Necessity is the Mother of Invention: How We Went from Building a Robot to Building a Supercomputer

Veerbhan Kheterpal
May 14 · 4 min read

Co-Founder and CEO of Quadric.io

Our story was going to have a very different ending. In 2016, we started building an agricultural robot that was going to transform first, vineyard management, and eventually, crop management of any kind — reducing costs, minimizing arduous tasks for humans, and maximizing crop returns. While this might seem like a lofty goal, I was working with two talented partners, and we had just built and shipped a very complicated technical product in the bitcoin computing space. With our combined technical backgrounds, and access to cutting edge technology, we had no doubt about our ability to build this first-of-its-kind robot that would transform the agriculture industry. It was going to be a mad success, and we were going to be famous!

Quadric.io Co-founder and CTO Nigel Drego, working on a vineyard robot prototype, 2016

We had just one problem: we couldn’t make it work. I mean we made it work — we wrote code and developed software and designed and built hardware prototypes that functioned (see picture). But we soon came to realize these prototypes would never become the affordable, scaleable, commercially viable products we had envisioned.

Why not? In short, the existing technology platforms simply didn’t support the autonomous functionality we were seeking. They required so much power that by the time we loaded on enough batteries to get through a few hours work, they became too large and unwieldy to move up and down vineyard rows. Equally as problematic was their slow processing times. The time from sense (taking in environmental data) to control (performing actions based on data algorithms) was impractically long.

This is where our story takes a turn. The technology didn’t exist to do what we wanted to do. So we figured we had to make it ourselves. We needed faster, lower powered processing than had ever been built before. Intel’s CPU’s worked very well for standard computer processing. And Nvidia’s GPU’s ushered in astounding new graphics processing for gaming and much more. But what we needed was something specifically designed for processing on the edge, something that supported realtime autonomous decision-making. So that’s what we decided to build at Quadric.

The promise of the autonomous future has long been touted. But other than early, limited self-driving capabilities and self-propelled vacuums that can whir around and pick up dog hair, we’re still waiting.

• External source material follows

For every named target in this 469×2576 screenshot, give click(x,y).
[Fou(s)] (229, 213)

Where are the innovations that are going to make life easier? To give us more time to do the things we love? The answer is still “it’s coming,” and the reason it’s taking so long is because of the limitations of the underlying processing technology. We believe this is a tremendous market opportunity, and we’re on the way to delivering a completely rearchitected supercomputer for edge processing.

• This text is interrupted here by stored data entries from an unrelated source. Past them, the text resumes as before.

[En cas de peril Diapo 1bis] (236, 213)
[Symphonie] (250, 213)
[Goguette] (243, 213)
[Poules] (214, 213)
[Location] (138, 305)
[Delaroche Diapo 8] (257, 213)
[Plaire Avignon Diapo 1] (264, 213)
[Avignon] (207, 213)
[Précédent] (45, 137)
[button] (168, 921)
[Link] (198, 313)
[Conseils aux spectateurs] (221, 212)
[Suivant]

Quadric Supercomputer (Autonomy Application)

Approximate size: 4” x 6”

Many companies have attacked AI and machine learning, developing neural networks that represent big steps forward. But we think we’re the only company that has looked at the needs of the entire end-to-end system to develop a new full-stack solution for sense and control on edge devices. Tesla recently announced its own proprietary chips because other commercially available options weren’t cutting it. This illustrates the problem we discovered. But for companies who don’t have the resources to build this tech from the ground up — or for industries that haven’t seen as much innovation as transportation yet — Quadric is a plug and play option that eliminates the need for building heterogeneous systems with significant hardware and software integration costs — thereby taking years off of product development roadmaps.

Our solution includes:

  • Plug and play support for existing sensors
  • Pre-optimized software libraries in a variety of domains such as Computer Vision, AI, Sensor Fusion & Real time control
  • Choice of power levels ranging from 250 milli Watt to 20 Watt
  • Early testing has shown results up to 100X faster and 90% reduction in power.

Read more in our whitepaper here.

So — turns out our story will definitely have a different ending. We hope that what we’re doing will not only enable the robot we envisioned to transform agriculture, but will enable real transformation of other industries as well, helping to realize the promise of an autonomous future….where dirty or difficult work is done by technology, enabling humans to have higher quality jobs, and more time to do the things we enjoy.